* **TASK**: Output the lines of the material below exactly as they appear, starting at the line containing "The width and height of the screenshot is (1164, 698)." and ending at the line containing "The width and height of the screenshot is (2141, 1724).".

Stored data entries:
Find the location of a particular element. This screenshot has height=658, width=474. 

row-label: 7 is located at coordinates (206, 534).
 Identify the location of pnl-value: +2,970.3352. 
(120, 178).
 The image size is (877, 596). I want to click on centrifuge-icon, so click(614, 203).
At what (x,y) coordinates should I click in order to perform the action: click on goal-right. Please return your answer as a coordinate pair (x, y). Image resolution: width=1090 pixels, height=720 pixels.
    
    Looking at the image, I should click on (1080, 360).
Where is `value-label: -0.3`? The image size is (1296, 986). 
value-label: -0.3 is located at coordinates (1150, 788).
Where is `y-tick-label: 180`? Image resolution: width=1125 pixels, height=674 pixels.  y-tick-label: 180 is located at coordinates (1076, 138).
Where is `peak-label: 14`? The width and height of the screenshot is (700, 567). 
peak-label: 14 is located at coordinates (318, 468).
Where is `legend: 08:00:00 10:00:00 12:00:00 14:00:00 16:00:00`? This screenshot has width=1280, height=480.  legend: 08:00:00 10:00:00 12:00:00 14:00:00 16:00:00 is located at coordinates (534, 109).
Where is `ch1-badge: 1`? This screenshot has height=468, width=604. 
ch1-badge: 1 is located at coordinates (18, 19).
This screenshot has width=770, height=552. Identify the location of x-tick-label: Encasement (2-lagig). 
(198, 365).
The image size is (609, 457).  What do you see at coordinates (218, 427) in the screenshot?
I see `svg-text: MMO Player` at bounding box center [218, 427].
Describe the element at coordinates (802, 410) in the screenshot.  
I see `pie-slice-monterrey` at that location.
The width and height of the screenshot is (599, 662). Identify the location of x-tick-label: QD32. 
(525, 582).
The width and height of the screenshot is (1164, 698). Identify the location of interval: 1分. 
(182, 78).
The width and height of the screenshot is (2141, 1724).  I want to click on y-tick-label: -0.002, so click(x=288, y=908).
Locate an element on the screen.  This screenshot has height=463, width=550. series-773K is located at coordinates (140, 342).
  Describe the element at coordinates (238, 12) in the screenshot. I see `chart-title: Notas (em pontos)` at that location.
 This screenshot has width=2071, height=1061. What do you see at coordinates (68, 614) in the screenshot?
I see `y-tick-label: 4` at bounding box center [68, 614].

* **RESULT FOR THIS TASK**:
The width and height of the screenshot is (1164, 698). Identify the location of interval: 1分. 
(182, 78).
The width and height of the screenshot is (2141, 1724).  I want to click on y-tick-label: -0.002, so click(x=288, y=908).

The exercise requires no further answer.